== Excerpted text ==
******

# 3 swarms in 3 days?



## mooman (May 19, 2008)

I have a top bar hive I've been "keeping" for three years. Its never been very good at making honey but has always been good at throwing swarms. (I know its because I'm not managing it properly but like most homesteaders I have MANY other projects). I have a an old Langstoth hive body that scrapiron sold me last spring. I have tried several times to rehome a swarm in it but they always take off the next day. Anywho.....

Two weeks ago a good sized swarm appears. I get it in the box. Next day its on a tree. I put it back in the box and try to close down the entrance with some screen. Next day, gone. Ohh well.

4 days ago another swarm appears. This time I staple screen all around entrance (make it bee tight). Get the swarm in the box left them in there 2 days (feeding them through a small hole). They stuck around. YAY!

One day after this swarm appears I have TWO MORE SWARMS. I check my old hive and new hive. Plenty of bees in both. That's 4 swarms in 2 weeks. Whats going on? How often can a hive swarm? Am I just lucky and my property is some kind of swarm magnet?

PS local beekeeper friend got the last two swarms. I haven't heard if they stuck around.


----------



## homemaid (Apr 26, 2011)

they say a swarm will usually go to where there was a swarm before they can smell it. You are one lucky guy to get all those free bees.. I would like to just get a few free ones..Good luck. Try rubbing lemongrass oil on QTIP onto the bottom board near a back corner before putting you bees in the hive. Sometimes they dont like the smell of the box or wood.. The lemongrass oil they like and it may help keep them in there.


----------



## TxGypsy (Nov 23, 2006)

Yes, 1 hive can throw several swarms. Of course all the swarms that issue after the primary swarm have virgin queens.


----------



## mooman (May 19, 2008)

Next question. Do I feed them? I know some people fear that it sets off robbing ( original hive is about thirty yards away). I have an entrance feeder and 1:1 syrup all ready to go.


----------



## TxGypsy (Nov 23, 2006)

I do not recommend entrance feeders. Those do promote robbing. I wish they would quit including those things in beginners kits. 

Use a top feeder or make a feeding station. I feel that a feeding station is more natural for the bees as they have to leave the hive and go 'gather' their food.


----------



## alleyyooper (Apr 22, 2005)

I mostly use gallon jar feeders I get free from a couple local pizza joints. I drill 1/16" holes in two rows that will fit over the inter cover hole. Once in place I add a empty deep around it and add the outer cover.



I also some times use a plastic two gallon pail I get from donut shop for free with the same 1/16" holes I set on the inter cover but mostly set on the top bars due to the inter cover bowing under weight of 2 gallons of syrup. I also have some home made top feeders with floats that hold just over a gallon of syrup. They are easy to refill from a 5 gallon pail of syrup.

 Al


----------

******

== The tasks ==
[1] In the swarm thread, how far away does mooman say the original hive is?
[2] List every kind of feeder that alleyyooper says he uses in the swarm thread.
[3] Reproduce the part of the swarm thread that opens with the words "One day after" and closes with "if they stuck around.".

== Data provided ==
******

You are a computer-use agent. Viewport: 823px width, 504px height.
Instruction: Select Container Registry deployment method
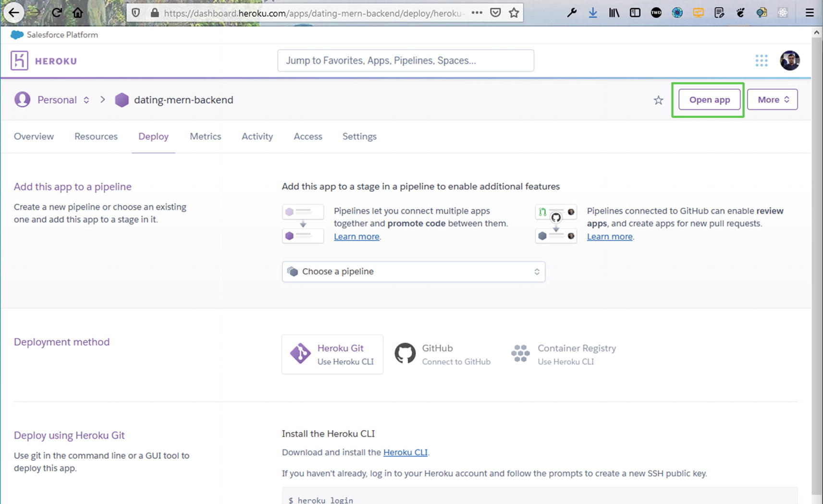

******

== Answers to each task ==
[1] About thirty yards.

[2] Gallon jar feeders, a plastic two-gallon pail, and homemade top feeders with floats.

[3]
One day after this swarm appears I have TWO MORE SWARMS. I check my old hive and new hive. Plenty of bees in both. That's 4 swarms in 2 weeks. Whats going on? How often can a hive swarm? Am I just lucky and my property is some kind of swarm magnet?

PS local beekeeper friend got the last two swarms. I haven't heard if they stuck around.